The open source version of Sora is a hit: 4K Star is available, 4090 runs on a single card, and A6000 can be fine-tuned-AI-php.cn

Home

Technology peripherals

The open source version of Sora is a hit: 4K Star is available, 4090 runs on a single card, and A6000 can be fine-tuned

PHPz

Aug 07, 2024 pm 06:05 PM

industry Wisdom spectrum ai

Zhipu AI has open sourced the large model it developed in-house.

The field of domestic video generation is becoming more and more popular. Just now, Zhipu AI announced that it will open source CogVideoX, a video generation model with the same origin as "Qingying". Earn 4k stars in just a few hours.

智谱版Sora开源爆火：狂揽4K Star，4090单卡运行，A6000可微调

Code repository: https://github.com/THUDM/CogVideo
Model download: https://huggingface.co/THUDM/CogVideoX-2b
Technical report: https: //github.com/THUDM/CogVideo/blob/main/resources/CogVideoX.pdf

On July 26, Zhipu AI officially released the video generation product "Qingying", which has been widely praised by everyone. . As long as you have a good idea (a few words to a few hundred words) and a little patience (30 seconds), "Qingying" can generate a high-precision video with 1440x960 resolution.

It is officially announced that from now on, Qingying will launch Qingyan App, and all users can experience it in an all-round way. Friends who want to try it can go to "Zhipu Qingyan" to experience the ability of "Qingying" to generate videos.

The emergence of "Qingying" is hailed as the first Sora available to everyone in China. Six days after its release, the number of videos generated by "Qingying" exceeded one million.

PC access link: https://chatglm.cn/
Mobile access link: https://chatglm.cn/download?fr=web_home

Why Is the Zhipu AI open source model so popular? You must know that although video generation technology is gradually maturing, there is still no open source video generation model that can meet the requirements of commercial-level applications. The familiar Sora, Gen-3, etc. are all closed source. The open source of CogVideoX is like OpenAI open source of the model behind Sora, which is of great significance to the majority of researchers.

CogVideoX open source model includes multiple models of different sizes. Currently, Zhipu AI open source CogVideoX-2B requires only 18GB of video memory for inference at FP-16 accuracy and only 40GB of video memory for fine-tuning. This means that a single A 4090 graphics card can perform inference, while a single A6000 graphics card can complete fine-tuning.

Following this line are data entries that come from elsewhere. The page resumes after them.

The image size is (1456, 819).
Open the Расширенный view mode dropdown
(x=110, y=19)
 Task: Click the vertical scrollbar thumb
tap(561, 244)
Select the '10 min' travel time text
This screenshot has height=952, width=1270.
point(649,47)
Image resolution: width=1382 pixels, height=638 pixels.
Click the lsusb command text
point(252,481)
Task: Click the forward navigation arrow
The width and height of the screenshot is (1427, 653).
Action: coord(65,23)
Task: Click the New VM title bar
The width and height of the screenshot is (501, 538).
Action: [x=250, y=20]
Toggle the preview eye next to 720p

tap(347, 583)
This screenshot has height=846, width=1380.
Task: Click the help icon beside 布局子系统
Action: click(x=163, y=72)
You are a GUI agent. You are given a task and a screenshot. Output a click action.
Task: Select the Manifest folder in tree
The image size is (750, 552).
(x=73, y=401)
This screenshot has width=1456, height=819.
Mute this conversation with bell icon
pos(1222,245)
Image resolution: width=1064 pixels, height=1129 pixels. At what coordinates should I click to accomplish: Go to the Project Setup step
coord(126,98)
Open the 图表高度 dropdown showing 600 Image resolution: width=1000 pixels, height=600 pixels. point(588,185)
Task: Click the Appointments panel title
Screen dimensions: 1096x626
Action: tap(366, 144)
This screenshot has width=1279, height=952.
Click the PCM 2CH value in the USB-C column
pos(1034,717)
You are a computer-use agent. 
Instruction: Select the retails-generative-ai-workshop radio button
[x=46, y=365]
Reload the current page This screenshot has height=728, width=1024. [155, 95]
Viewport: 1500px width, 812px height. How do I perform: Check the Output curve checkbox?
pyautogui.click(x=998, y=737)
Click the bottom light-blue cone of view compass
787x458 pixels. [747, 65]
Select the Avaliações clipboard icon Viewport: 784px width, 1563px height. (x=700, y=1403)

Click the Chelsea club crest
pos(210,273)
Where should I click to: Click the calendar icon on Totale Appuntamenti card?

CogVideoX-2B’s prompt word limit is 226 tokens, the video length is 6 seconds, the frame rate is 8 frames/second, and the video resolution is 720*480. Zhipu AI has reserved a vast space for the improvement of video quality, and we look forward to developers' open source contributions to prompt word optimization, video length, frame rate, resolution, scene fine-tuning, and the development of various functions around video.

Models with stronger performance and larger parameters are on the way, so stay tuned and look forward to it.

Model

智谱版Sora开源爆火：狂揽4K Star，4090单卡运行，A6000可微调

VAE

Video data contains spatial and temporal information, so its data volume and computational burden far exceed that of image data. To address this challenge, Zhipu proposed a video compression method based on 3D variational autoencoder (3D VAE). 3D VAE simultaneously compresses the spatial and temporal dimensions of video through three-dimensional convolution, achieving higher compression rates and better reconstruction quality.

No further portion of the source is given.